I get 144 for the total count of the list. Of those, I've read 92 (still owning 66 while getting rid of 26 (though I'm fuzzy on whether I've read 4 - forget which Bujolds I've read, for instance)), and have 9 waiting to be read, accounting for 101 and leaving 43 I haven't had anything to do with, for about 70%.

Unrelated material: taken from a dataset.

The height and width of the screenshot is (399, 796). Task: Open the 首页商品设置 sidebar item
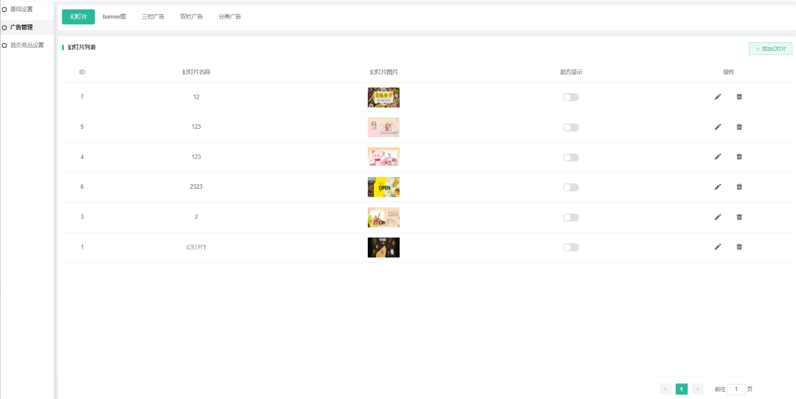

Of the stuff I read and got rid of, ironically, that's probably at least as "classic looking" as the rest, even if I didn't care for them. Probably the one that strikes me as the oddest is Zelazny's Doorways in the Sand. I think most people would include most of his 60s novels and I know Doorways has its fans but it doesn't seem like it's "reputationally" on par with some others. To directly contradict that, I was very pleased to see The Void Captain's Tale on there. Contrary to chrispenycate, I think it's actually a much better book than Bug Jack Barron (though that one's great, too) but I'll readily agree that it doesn't register in the field's historical consciousness anywhere near the same way. I'd also like to see The Iron Dream on there.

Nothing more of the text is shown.